Parte do dinheiro que deveria ser destinado às obras da Arena da Baixada foi usada pelo Atlético na aquisição de 50% dos direitos econômicos do lateral-direito Léo, revela reportagem do jornal Folha de São Paulo desta terça-feira (11). O valor de R$ 1,5 milhão foi repassado pela CAP S/A – empresa montada pelo clube para gerir a reforma do estádio para a Copa do Mundo – no dia 26 de dezembro de 2013 ao Vitória. O problema deste imbróglio é de que a empresa foi criada com o fim de ser utilizada apenas e exclusivamente para a reforma da Arena da Baixada – palco mais atrasado dentre as sedes da Copa do Mundo de 2014 e que possui recursos vindos da prefeitura e do governo.

No site da entidade, a denominação é específica, sendo criada como Sociedade para Propósitos Específicos (SPE), com participação acionária total do Atlético-PR (subsidiária total), “ficando responsável por todas as questões relacionadas a viabilidade econômica financeira da obra, administração de recebíveis, garantias para o projeto, contratação de fornecedores, responsabilidade técnica, responsabilidade comercial, civil e penal”.

Porém, mesmo com constantes reclamações de que faltava dinheiro e, principalmente por isso, existiu todo esse atraso do estádio, o Atlético-PR acabou utilizando o valor da conta da sociedade criada para gerir a obra na tentativa de comprar um jogador.
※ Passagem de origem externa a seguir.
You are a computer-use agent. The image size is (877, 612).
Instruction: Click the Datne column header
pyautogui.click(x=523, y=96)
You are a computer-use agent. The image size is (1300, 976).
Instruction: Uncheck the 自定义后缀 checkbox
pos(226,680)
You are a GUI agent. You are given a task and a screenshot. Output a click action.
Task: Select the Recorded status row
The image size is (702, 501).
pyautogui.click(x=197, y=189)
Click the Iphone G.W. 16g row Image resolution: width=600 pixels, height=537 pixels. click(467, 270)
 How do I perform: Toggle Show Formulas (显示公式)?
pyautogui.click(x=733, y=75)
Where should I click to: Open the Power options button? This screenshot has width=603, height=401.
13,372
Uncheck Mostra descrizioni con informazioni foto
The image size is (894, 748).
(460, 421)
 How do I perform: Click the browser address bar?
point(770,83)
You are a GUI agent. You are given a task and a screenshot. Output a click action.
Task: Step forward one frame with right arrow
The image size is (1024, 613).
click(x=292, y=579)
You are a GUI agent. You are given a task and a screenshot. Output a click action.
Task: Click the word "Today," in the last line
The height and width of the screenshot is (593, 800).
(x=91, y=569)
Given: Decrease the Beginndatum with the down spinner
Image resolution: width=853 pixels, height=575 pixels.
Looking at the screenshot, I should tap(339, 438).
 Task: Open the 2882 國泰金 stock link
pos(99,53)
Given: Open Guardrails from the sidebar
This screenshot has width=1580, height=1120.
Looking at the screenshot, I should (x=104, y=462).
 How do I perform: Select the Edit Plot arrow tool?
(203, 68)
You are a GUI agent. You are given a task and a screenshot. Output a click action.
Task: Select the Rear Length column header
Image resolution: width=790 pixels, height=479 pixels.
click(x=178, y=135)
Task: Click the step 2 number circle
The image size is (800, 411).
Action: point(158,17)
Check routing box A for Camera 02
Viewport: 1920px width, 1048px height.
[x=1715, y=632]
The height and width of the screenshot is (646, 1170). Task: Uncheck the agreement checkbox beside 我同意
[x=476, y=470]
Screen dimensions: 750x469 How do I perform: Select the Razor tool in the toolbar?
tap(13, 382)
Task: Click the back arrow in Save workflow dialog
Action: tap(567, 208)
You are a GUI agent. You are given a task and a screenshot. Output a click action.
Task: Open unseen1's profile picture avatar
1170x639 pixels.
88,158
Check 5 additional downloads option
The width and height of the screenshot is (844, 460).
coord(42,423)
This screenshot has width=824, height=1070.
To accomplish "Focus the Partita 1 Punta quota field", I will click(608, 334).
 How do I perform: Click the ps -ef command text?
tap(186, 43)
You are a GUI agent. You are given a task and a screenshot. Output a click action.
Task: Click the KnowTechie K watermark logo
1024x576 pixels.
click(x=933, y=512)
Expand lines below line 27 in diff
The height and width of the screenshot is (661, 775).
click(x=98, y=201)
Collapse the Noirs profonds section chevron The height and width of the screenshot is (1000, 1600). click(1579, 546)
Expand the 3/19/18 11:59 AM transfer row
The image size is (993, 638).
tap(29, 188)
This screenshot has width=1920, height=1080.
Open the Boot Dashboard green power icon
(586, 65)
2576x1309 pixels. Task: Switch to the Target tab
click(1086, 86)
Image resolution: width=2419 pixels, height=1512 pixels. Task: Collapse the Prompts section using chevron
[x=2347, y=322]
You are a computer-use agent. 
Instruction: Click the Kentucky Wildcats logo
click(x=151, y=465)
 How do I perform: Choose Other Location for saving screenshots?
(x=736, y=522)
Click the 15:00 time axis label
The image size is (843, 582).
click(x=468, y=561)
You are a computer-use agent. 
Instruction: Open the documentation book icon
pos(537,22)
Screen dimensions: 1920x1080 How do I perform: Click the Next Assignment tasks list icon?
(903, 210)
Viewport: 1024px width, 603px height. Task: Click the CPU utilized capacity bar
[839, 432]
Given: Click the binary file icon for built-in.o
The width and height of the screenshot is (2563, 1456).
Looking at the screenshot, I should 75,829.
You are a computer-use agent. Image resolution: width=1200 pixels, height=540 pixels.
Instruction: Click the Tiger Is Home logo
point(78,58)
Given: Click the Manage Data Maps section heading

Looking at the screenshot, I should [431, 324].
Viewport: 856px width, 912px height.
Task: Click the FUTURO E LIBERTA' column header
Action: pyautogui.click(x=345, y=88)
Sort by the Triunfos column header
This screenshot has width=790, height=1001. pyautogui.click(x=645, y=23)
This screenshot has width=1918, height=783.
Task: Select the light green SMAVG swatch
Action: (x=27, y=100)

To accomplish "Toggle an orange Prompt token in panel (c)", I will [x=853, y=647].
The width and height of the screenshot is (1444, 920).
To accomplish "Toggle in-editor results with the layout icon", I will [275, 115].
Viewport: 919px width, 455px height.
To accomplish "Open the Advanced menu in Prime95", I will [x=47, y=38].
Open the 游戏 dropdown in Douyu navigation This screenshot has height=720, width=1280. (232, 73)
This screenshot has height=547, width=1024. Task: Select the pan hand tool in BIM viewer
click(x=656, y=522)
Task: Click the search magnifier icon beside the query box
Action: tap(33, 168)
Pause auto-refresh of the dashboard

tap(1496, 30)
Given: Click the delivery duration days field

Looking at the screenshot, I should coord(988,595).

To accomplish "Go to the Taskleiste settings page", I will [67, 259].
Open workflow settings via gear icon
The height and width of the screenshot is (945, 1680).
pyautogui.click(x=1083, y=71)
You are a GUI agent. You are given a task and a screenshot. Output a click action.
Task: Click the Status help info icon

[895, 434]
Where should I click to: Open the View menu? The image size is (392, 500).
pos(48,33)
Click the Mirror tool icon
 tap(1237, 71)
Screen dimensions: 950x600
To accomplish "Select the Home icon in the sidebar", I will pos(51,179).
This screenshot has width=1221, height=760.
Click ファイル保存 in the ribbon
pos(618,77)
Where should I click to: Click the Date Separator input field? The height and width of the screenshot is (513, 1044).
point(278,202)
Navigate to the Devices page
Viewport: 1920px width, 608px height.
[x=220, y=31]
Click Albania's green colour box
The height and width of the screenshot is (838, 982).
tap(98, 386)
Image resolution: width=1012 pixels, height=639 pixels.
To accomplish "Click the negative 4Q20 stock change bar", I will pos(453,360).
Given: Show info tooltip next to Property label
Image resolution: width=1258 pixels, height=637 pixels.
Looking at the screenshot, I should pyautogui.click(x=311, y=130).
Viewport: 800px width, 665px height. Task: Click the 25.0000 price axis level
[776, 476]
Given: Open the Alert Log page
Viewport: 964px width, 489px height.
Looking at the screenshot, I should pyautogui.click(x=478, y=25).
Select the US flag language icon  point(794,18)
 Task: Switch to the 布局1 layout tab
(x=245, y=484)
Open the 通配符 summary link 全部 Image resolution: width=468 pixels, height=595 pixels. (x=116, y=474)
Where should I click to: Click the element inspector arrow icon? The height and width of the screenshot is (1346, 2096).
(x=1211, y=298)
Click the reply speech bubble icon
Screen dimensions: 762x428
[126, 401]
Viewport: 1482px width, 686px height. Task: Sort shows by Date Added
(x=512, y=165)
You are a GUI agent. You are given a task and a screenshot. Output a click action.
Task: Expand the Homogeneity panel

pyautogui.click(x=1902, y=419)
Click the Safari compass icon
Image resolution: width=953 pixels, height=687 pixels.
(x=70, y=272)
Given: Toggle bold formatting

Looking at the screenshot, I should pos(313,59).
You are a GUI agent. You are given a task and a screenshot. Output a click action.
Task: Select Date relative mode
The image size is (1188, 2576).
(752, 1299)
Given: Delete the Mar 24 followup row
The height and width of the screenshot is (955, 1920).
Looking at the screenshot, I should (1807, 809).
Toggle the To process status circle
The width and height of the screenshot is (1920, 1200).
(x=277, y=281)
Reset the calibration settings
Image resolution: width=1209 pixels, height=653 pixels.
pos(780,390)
A quantia transferida ao Vitória é de R$ 1,5 milhão por 50% dos direitos econômicos do atleta, que jogou por empréstimo e se destacou no time paranaense na temporada 2013. Esse valor acabou depositado para exercer o direito de compra que o Atlético-PR possuía, visando a manutenção de uma peça importante para a disputa da Copa Libertadores desta temporada.

Mesmo com essa cláusula prevista em contrato, a diretoria baiana decidiu negociar o ala com o Flamengo, vendendo o mesmo percentual por mais de R$ 2 milhões, já que o clube paranaense perdeu o prazo do depósito. Com isso, a cúpula do Atlético-PR esperava a devolução do valor, o que não aconteceu após dois meses de espera e uma negociação sem sucesso de parcelamento.

Assim, o clube paranaense entrou com uma ação na 9ª Vara de Relações Cons. Civis e Comerciais de Salvador contra o Vitória, se baseando no artigo 168 do código penal brasileiro, que considera crime “apropriar-se de coisa alheia móvel, de que tem a posse ou a detenção” – a pena é de um a quatro anos de prisão, além de multa. O departamento jurídico atleticano pede a penhora do patrocínio da Caixa e da cota de televisão do Vitória como garantia de pagamento.

Questionado sobre a atitude do Atlético-PR em utilizar a conta da empresa gestora da obra para outros fins, o secretário estadual para assun­­tos da Copa do Mundo de 2014, Mário Celso Cunha, falou que esse departamento não é de responsabilidade dele. “Realmente, a CAP S/A foi criada com esse fim (de ser utilizada somente para recursos para a Copa do Mundo), mas apenas a Fomento pode responder sobre as cláusulas do estatuto estabelecido através dos empréstimos”, afirma.

 

Representantes do Atlético, da Prefeitura de Curitiba e do Governo do Paraná foram procurados para esclarecer o assunto, mas ninguém quis se pronunciar por enquanto.O vereador Felipe Braga Côrtes (PSDB) fez um Pedido de Informações na Câmara Municipal de Curitiba, mas o pedido oficial pode ser respondido em até 30 dias.